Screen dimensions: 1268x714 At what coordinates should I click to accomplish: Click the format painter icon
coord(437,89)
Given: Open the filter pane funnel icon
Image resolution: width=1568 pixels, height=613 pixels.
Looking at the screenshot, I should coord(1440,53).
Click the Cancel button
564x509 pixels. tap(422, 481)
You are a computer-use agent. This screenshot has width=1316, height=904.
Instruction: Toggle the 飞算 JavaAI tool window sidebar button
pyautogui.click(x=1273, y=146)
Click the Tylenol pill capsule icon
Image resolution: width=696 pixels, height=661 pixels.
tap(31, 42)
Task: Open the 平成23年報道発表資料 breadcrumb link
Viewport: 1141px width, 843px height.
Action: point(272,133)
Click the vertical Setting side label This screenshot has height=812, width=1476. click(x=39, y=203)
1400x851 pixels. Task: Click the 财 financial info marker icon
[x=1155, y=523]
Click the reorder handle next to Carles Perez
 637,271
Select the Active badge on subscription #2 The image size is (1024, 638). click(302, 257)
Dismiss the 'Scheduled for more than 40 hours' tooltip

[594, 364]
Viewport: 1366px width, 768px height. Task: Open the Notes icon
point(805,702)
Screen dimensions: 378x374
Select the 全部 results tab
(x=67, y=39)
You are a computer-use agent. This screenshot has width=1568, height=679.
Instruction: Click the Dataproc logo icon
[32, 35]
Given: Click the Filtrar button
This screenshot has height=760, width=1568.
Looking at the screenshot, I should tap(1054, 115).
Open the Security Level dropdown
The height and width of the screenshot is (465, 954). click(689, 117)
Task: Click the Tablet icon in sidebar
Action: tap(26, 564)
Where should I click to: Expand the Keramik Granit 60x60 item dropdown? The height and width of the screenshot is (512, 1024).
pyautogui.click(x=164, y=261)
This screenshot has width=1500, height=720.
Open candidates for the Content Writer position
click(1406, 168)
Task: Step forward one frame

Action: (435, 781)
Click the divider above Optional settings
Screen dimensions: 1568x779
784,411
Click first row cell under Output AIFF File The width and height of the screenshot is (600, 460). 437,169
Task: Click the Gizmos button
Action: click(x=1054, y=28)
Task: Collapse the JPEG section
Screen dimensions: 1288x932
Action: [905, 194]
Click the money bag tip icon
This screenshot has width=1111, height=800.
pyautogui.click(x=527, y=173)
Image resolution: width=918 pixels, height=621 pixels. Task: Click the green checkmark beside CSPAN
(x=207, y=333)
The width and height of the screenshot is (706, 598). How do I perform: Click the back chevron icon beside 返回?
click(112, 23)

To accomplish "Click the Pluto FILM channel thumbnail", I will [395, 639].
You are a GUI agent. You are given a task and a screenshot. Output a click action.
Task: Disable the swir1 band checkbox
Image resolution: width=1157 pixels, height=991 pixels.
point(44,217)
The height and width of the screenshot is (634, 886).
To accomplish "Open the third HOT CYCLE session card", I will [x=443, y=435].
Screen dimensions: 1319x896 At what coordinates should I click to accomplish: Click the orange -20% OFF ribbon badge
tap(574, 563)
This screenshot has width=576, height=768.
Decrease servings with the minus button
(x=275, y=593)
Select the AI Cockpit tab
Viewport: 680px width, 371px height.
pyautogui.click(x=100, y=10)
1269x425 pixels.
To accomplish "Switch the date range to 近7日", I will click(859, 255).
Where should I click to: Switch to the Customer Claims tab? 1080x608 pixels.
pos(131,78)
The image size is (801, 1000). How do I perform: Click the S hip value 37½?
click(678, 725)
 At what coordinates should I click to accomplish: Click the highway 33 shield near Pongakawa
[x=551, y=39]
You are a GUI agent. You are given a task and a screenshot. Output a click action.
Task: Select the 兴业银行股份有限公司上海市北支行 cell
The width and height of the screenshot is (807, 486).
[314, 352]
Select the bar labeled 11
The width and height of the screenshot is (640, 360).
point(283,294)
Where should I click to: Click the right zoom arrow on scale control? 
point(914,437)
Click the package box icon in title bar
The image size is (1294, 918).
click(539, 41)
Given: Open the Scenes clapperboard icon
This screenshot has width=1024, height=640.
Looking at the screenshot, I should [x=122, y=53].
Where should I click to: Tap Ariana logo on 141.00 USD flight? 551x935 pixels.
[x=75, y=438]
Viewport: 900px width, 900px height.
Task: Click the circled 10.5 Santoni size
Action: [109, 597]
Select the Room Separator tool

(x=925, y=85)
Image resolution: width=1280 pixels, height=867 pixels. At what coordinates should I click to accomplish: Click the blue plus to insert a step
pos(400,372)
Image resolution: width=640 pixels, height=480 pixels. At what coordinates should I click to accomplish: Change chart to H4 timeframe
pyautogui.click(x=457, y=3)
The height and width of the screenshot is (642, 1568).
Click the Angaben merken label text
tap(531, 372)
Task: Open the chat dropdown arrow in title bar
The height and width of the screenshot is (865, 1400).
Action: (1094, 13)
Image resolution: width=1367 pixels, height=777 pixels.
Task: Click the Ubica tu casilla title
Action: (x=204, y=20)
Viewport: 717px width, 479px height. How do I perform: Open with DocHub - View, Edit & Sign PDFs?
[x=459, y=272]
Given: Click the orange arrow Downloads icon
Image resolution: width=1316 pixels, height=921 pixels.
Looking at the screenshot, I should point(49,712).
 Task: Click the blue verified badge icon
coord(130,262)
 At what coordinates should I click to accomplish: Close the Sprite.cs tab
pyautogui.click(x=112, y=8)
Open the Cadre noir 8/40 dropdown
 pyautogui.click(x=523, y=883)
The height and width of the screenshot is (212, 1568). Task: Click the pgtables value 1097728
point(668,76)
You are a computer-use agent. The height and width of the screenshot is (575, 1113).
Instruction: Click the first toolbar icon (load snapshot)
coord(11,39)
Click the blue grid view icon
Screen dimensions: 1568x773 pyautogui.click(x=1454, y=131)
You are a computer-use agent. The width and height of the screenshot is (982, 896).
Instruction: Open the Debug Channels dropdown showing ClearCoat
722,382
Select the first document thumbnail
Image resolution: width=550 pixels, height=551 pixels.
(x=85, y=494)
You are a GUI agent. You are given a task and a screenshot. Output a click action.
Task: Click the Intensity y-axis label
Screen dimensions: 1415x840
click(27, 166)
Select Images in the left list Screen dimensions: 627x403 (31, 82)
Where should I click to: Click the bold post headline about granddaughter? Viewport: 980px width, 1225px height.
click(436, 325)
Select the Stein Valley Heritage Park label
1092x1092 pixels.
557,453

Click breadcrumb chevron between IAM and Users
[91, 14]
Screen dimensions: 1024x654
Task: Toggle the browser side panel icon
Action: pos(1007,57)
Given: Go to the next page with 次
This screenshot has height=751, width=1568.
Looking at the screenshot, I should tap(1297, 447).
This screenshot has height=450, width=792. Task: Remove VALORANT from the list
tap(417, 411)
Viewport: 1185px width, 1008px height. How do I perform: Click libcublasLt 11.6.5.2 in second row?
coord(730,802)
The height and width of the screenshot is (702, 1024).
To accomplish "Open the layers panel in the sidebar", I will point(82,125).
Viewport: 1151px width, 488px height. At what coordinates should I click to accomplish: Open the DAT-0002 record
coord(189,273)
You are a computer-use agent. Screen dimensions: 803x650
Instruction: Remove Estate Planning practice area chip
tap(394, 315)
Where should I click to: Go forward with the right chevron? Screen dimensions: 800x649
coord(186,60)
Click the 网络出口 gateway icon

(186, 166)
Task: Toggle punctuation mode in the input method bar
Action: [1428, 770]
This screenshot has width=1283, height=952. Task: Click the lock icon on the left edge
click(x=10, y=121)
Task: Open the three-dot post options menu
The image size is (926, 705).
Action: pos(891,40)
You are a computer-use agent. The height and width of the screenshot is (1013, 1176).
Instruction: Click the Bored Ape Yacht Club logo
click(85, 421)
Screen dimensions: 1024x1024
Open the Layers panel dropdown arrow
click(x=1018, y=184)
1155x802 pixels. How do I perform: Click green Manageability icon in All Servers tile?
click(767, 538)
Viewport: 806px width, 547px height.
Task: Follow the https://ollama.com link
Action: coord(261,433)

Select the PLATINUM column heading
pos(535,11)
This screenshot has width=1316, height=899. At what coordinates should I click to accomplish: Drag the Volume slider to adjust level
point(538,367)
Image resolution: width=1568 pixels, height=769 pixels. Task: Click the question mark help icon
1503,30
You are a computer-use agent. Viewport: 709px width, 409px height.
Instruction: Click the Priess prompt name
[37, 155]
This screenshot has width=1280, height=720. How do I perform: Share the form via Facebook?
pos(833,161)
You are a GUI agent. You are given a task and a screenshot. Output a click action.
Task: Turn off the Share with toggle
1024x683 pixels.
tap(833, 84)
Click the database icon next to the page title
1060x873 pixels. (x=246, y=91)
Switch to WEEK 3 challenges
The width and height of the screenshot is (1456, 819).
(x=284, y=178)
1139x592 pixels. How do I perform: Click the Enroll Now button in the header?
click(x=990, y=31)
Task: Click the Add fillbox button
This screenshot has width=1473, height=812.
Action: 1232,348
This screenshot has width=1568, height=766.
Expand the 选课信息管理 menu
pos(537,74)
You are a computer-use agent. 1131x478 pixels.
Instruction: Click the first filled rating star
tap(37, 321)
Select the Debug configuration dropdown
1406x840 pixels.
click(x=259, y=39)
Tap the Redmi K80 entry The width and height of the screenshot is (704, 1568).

= = =

Problem description
Write out only what runs from the line holding "Task: Turn off the Share with toggle" through the last line of the records, exactly as shown.

Solution to the exercise
Task: Turn off the Share with toggle
1024x683 pixels.
tap(833, 84)
Click the database icon next to the page title
1060x873 pixels. (x=246, y=91)
Switch to WEEK 3 challenges
The width and height of the screenshot is (1456, 819).
(x=284, y=178)
1139x592 pixels. How do I perform: Click the Enroll Now button in the header?
click(x=990, y=31)
Task: Click the Add fillbox button
This screenshot has width=1473, height=812.
Action: 1232,348
This screenshot has width=1568, height=766.
Expand the 选课信息管理 menu
pos(537,74)
You are a computer-use agent. 1131x478 pixels.
Instruction: Click the first filled rating star
tap(37, 321)
Select the Debug configuration dropdown
1406x840 pixels.
click(x=259, y=39)
Tap the Redmi K80 entry The width and height of the screenshot is (704, 1568).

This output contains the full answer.